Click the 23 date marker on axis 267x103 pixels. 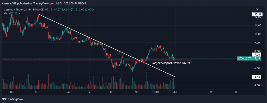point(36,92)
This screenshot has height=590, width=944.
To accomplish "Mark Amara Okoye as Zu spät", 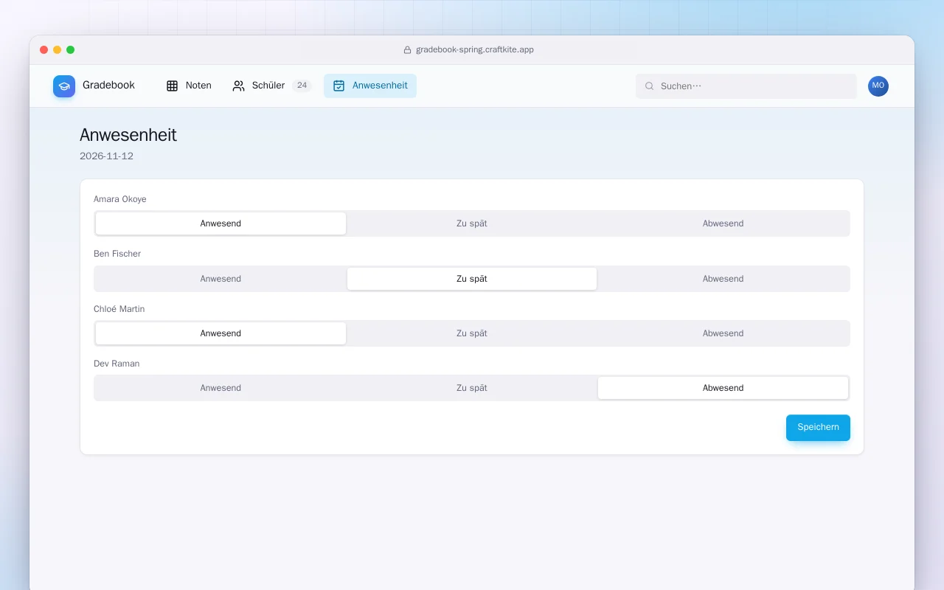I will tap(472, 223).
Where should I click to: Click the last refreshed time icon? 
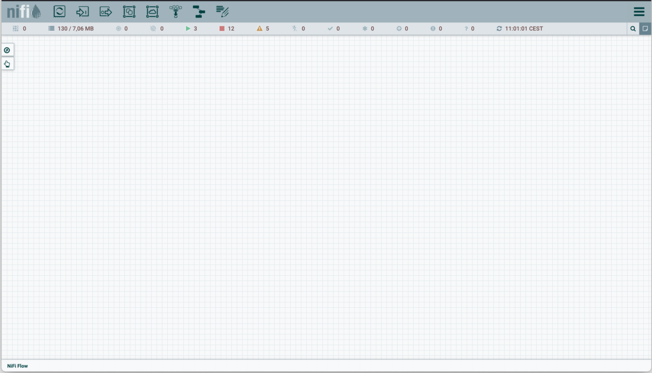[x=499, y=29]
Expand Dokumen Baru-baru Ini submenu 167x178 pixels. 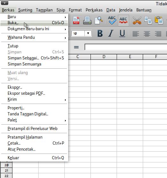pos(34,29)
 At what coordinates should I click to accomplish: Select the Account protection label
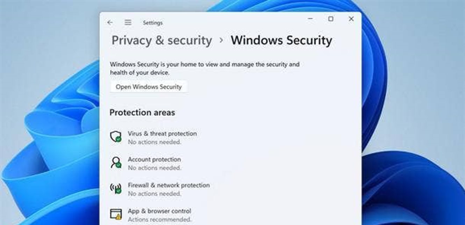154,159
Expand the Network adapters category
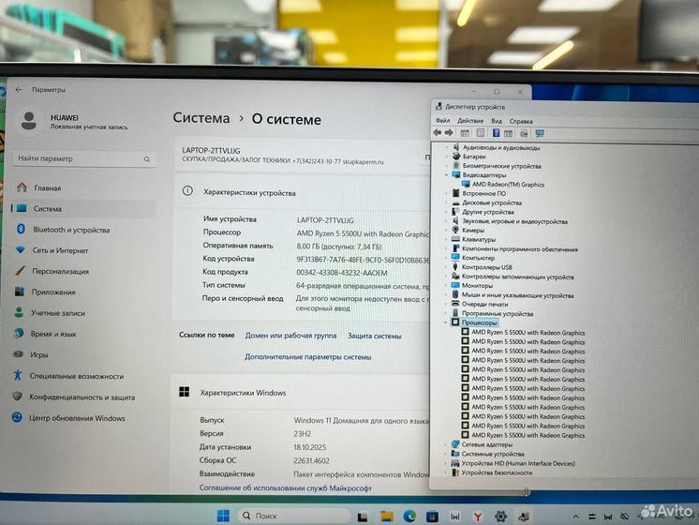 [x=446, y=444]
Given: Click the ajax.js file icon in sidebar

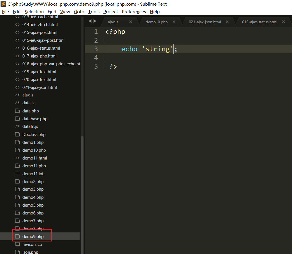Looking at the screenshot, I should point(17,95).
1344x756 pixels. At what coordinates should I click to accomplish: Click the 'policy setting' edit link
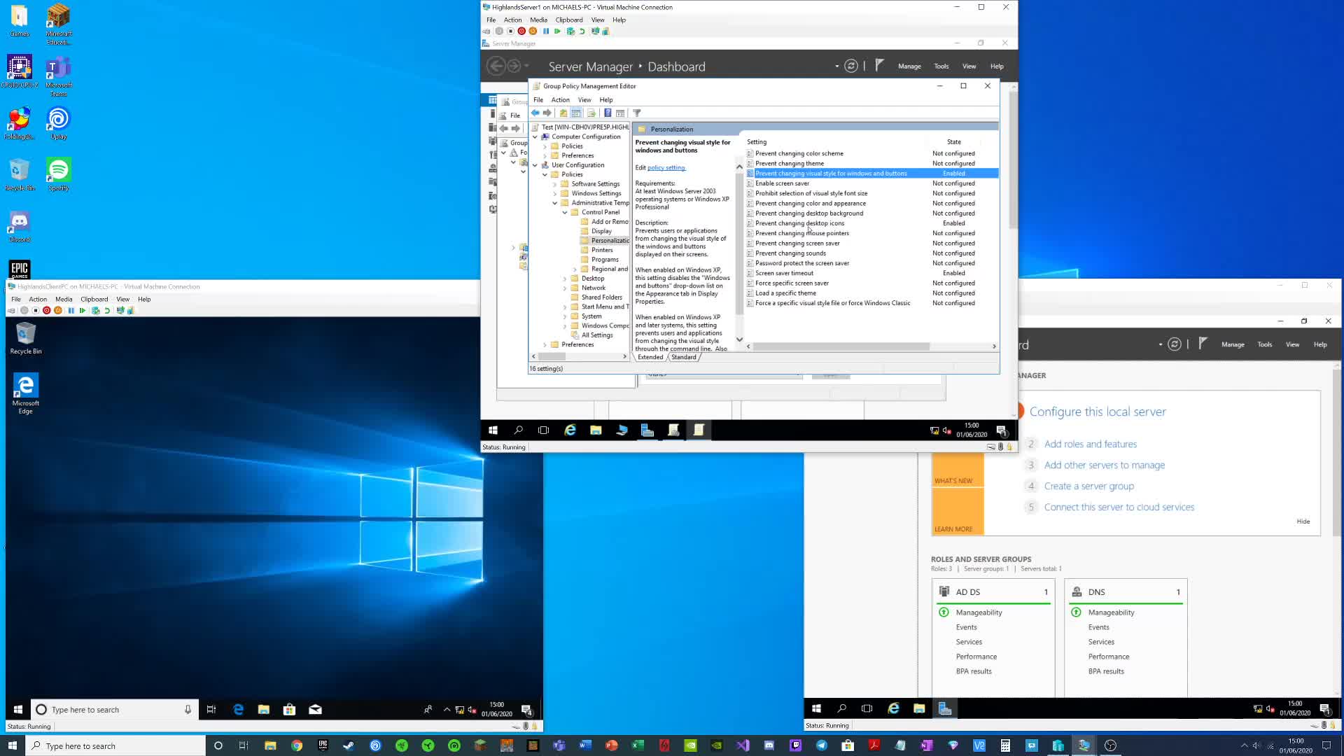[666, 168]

» **Your instructions**
Every line from the one that holds "1344x756 pixels. At" to the end of the listing should be output exactly, with pictures left out, please.

» **Problem solution**
1344x756 pixels. At what coordinates should I click to accomplish: Click the 'policy setting' edit link
[666, 168]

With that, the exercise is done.